## ASSIGNMENT
Go through the entries below. Copy out every line that contains "computer".
*** DATA TO EXAMINE Section Begins ***
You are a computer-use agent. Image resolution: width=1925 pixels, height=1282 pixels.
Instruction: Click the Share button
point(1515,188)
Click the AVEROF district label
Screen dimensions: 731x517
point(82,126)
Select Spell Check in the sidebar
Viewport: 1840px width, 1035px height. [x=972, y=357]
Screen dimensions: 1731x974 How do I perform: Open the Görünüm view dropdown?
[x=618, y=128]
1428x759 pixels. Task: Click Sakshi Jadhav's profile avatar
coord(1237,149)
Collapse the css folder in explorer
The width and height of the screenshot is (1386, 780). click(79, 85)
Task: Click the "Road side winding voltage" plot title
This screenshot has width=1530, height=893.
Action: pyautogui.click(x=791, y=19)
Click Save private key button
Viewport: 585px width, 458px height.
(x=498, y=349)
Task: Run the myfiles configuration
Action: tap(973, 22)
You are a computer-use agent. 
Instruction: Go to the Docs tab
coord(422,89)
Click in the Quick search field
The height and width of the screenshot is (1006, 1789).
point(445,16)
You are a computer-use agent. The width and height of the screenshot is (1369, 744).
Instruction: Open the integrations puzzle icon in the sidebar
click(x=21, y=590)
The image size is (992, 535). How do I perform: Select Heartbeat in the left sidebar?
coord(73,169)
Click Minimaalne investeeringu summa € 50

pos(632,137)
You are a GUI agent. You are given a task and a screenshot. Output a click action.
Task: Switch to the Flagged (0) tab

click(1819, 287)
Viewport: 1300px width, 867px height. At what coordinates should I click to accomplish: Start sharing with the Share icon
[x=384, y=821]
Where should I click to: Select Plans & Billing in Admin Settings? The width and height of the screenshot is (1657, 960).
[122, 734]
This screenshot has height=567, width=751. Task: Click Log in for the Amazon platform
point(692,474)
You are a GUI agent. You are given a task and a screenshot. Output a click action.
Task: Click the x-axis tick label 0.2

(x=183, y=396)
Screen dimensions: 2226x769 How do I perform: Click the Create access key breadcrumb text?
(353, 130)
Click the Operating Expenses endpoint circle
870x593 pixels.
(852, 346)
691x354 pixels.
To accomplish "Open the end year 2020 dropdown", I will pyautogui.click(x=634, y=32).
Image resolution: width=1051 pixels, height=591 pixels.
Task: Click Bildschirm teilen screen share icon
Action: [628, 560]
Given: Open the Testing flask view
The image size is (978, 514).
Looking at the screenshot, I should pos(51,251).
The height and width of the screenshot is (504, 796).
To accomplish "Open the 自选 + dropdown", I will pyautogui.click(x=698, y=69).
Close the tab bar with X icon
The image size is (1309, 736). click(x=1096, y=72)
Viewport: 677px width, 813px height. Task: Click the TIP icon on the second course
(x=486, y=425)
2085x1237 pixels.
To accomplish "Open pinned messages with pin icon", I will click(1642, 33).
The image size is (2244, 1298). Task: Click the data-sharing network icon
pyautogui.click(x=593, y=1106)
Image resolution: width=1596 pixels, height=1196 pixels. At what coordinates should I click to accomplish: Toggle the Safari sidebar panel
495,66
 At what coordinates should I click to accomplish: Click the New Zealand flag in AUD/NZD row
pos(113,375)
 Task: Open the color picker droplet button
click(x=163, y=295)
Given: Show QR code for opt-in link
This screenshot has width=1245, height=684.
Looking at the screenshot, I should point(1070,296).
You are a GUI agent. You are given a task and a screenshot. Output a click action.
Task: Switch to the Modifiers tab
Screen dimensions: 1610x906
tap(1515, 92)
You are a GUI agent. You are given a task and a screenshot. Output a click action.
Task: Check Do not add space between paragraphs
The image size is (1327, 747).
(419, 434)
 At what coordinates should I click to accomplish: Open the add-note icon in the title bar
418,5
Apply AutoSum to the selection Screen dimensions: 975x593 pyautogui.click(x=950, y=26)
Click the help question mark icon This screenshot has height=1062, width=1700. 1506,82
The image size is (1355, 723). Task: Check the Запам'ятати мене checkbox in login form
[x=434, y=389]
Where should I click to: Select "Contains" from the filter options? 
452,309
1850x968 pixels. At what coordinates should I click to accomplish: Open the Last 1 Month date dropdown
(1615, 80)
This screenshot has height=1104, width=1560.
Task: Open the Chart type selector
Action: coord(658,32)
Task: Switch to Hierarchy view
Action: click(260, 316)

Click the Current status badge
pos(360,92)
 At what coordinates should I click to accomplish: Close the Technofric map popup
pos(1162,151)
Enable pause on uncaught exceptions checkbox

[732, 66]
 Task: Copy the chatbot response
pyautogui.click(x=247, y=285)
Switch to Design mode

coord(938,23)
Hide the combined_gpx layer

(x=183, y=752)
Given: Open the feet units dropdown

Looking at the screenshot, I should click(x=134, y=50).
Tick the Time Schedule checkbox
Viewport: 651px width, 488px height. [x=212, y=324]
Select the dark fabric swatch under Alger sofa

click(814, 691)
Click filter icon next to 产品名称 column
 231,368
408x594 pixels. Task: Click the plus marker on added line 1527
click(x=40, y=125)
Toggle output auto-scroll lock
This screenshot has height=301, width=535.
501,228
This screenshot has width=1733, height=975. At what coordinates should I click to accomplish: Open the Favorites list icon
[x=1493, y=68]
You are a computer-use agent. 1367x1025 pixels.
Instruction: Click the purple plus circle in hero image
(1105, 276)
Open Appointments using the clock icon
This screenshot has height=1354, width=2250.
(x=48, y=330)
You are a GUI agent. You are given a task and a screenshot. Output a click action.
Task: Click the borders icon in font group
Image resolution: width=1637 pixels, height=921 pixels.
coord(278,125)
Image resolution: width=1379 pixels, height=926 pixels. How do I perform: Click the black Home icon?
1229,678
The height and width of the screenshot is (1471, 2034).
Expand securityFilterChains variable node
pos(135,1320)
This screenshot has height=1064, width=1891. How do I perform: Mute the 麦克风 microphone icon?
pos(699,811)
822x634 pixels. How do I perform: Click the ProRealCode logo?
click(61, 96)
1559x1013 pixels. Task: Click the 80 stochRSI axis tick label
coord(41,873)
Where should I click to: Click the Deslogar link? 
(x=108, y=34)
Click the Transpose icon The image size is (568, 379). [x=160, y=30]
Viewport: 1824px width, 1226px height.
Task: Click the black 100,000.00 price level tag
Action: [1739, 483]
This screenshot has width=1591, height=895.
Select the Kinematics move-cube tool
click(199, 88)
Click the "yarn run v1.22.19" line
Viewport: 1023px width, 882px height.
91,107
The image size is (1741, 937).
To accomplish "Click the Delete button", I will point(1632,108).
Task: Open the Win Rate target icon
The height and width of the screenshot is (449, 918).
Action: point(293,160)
*** DATA TO EXAMINE Section Ends ***
## WORKED SOLUTION
You are a computer-use agent. Image resolution: width=1925 pixels, height=1282 pixels.
You are a computer-use agent. 
You are a computer-use agent. The width and height of the screenshot is (1369, 744).
You are a computer-use agent. 1367x1025 pixels.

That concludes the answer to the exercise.